### SOURCE DATA

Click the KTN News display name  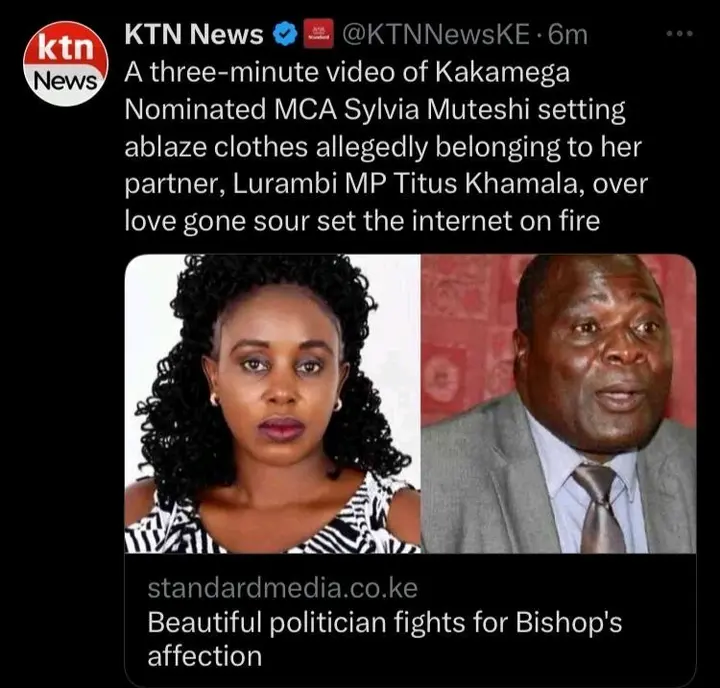pyautogui.click(x=194, y=35)
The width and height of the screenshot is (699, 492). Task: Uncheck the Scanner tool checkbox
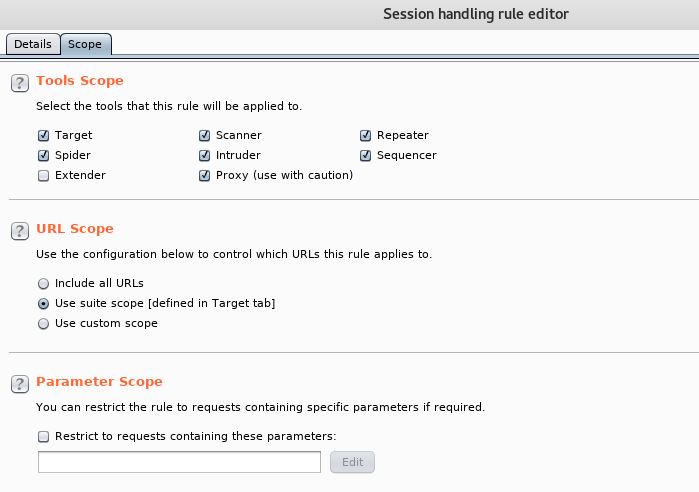click(204, 135)
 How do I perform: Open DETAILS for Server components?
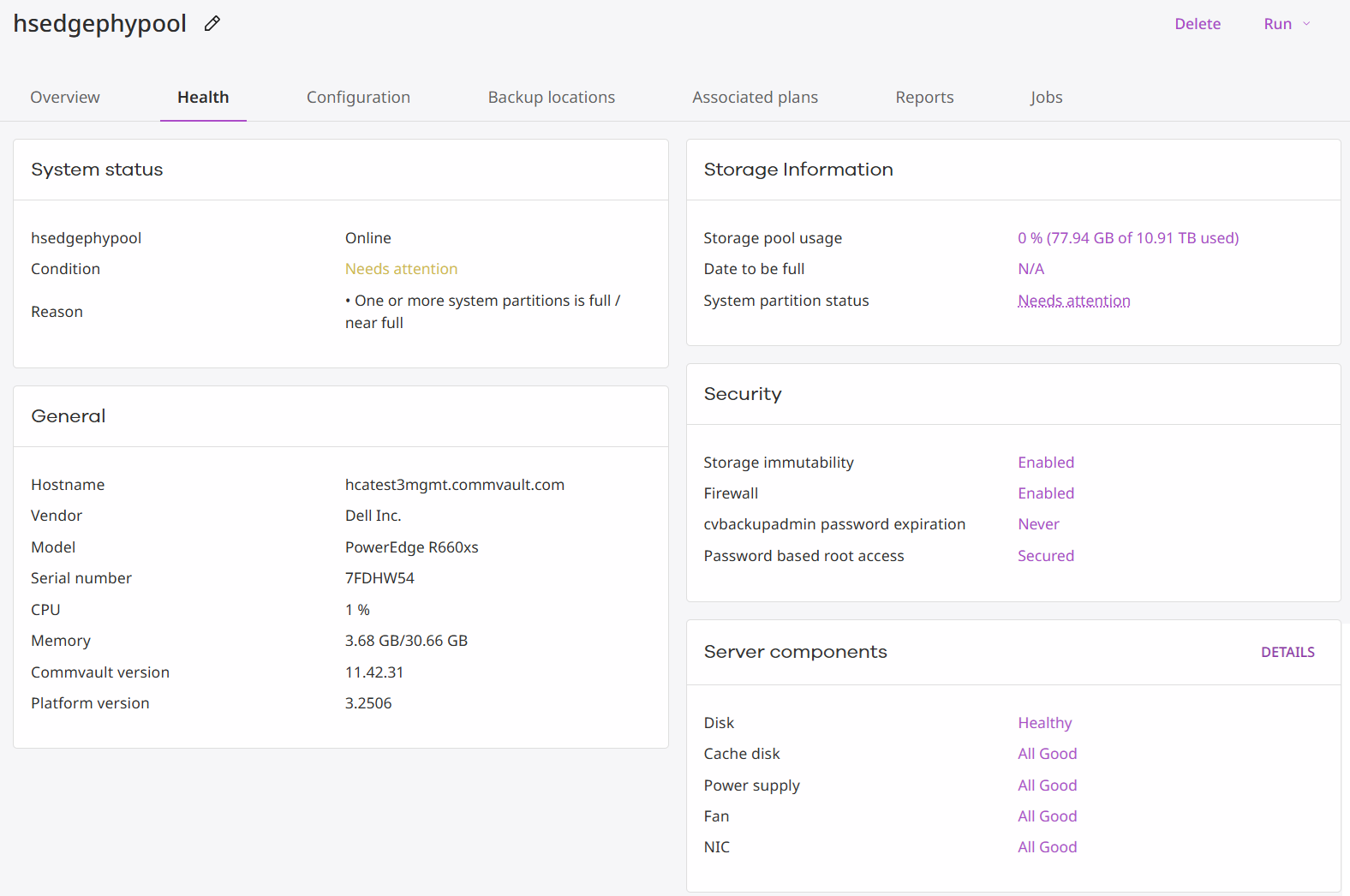(x=1287, y=653)
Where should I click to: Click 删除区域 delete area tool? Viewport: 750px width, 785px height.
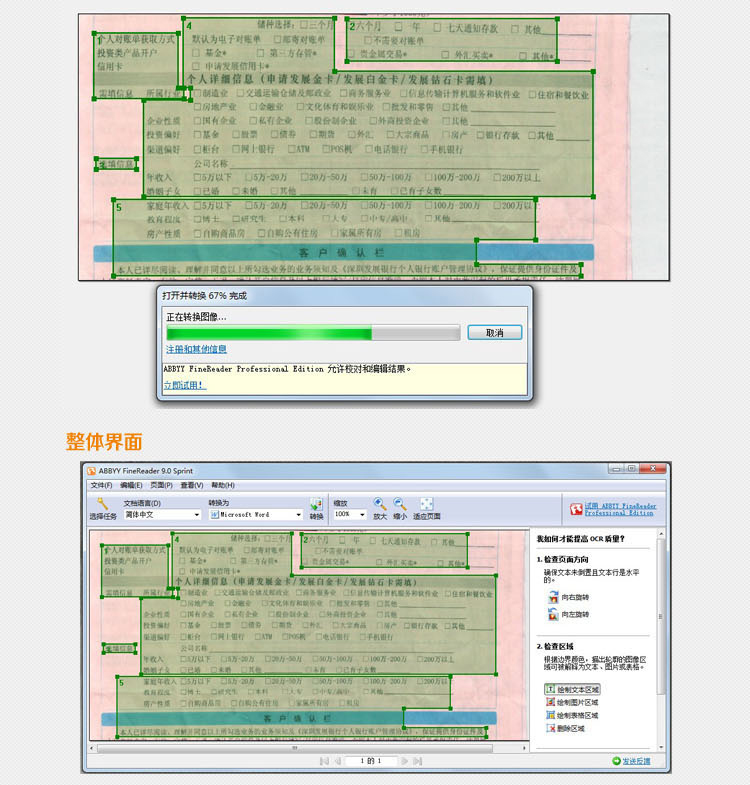pos(567,729)
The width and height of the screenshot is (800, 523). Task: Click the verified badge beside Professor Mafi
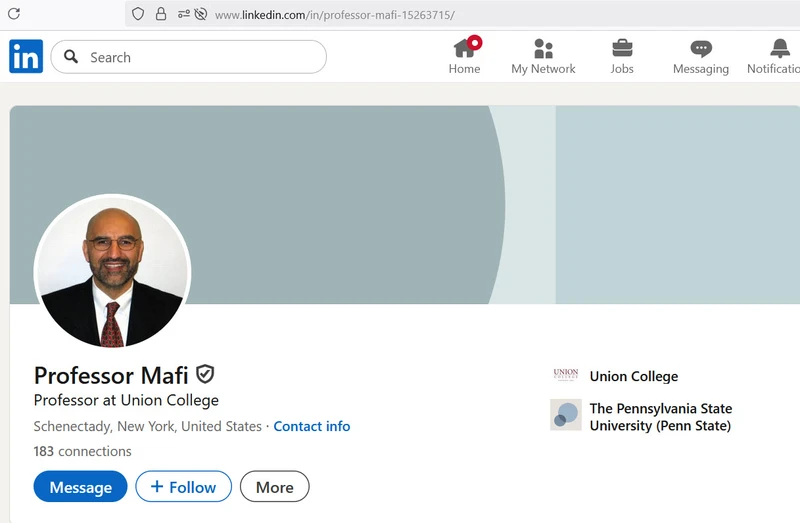[205, 375]
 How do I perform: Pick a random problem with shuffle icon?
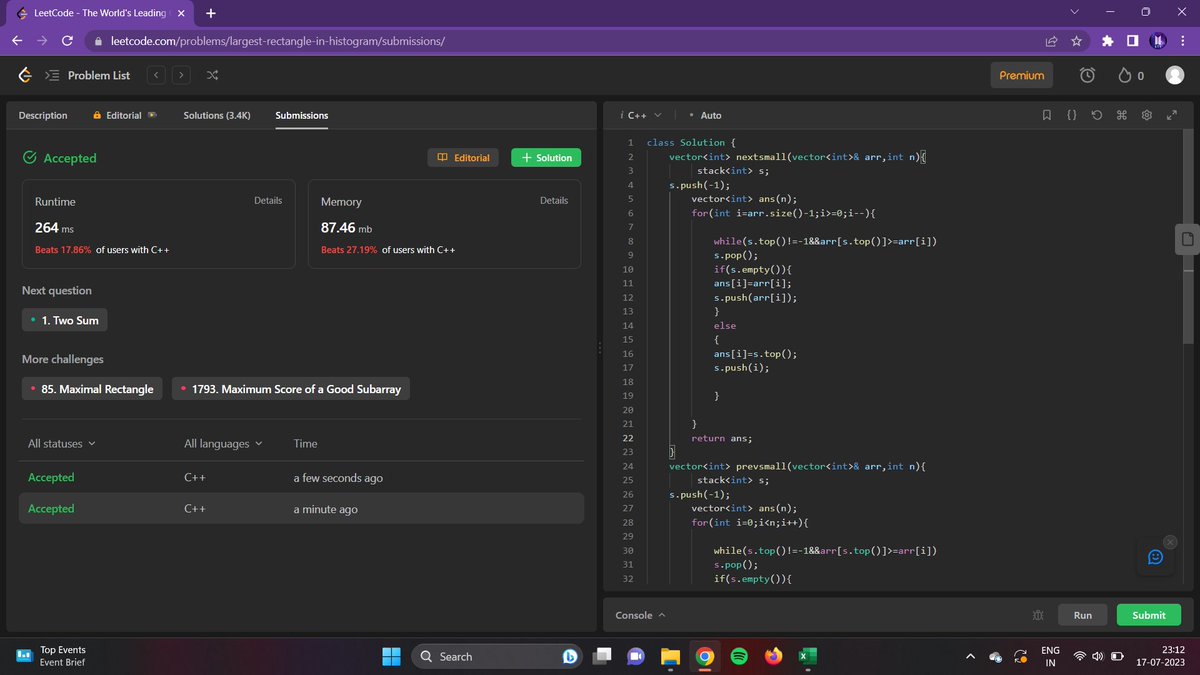click(210, 75)
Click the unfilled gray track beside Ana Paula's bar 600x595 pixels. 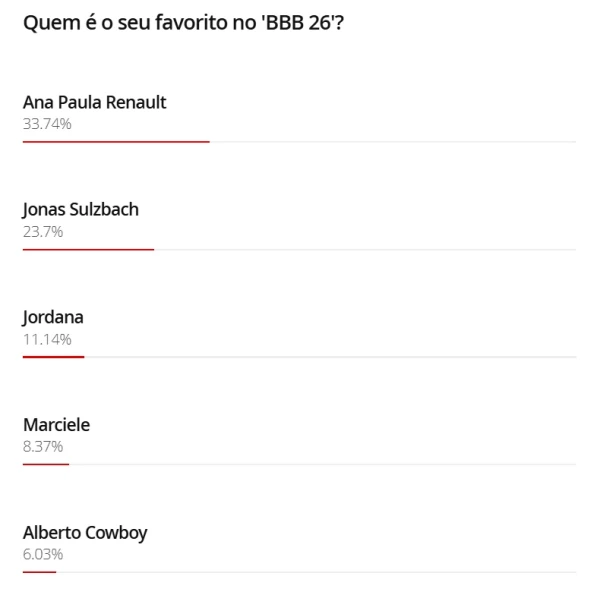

### PROBLEM
In the listing above, find the line containing "Where should I" and restate it and every later line verbatim, with the pictures left out.

### ANSWER TO THIS TASK
Where should I click to: Click 删除区域 delete area tool? Viewport: 750px width, 785px height.
pos(567,729)
The width and height of the screenshot is (800, 523). Task: Click the verified badge beside Professor Mafi
[205, 375]
 How do I perform: Pick a random problem with shuffle icon?
click(210, 75)
Click the unfilled gray track beside Ana Paula's bar 600x595 pixels. 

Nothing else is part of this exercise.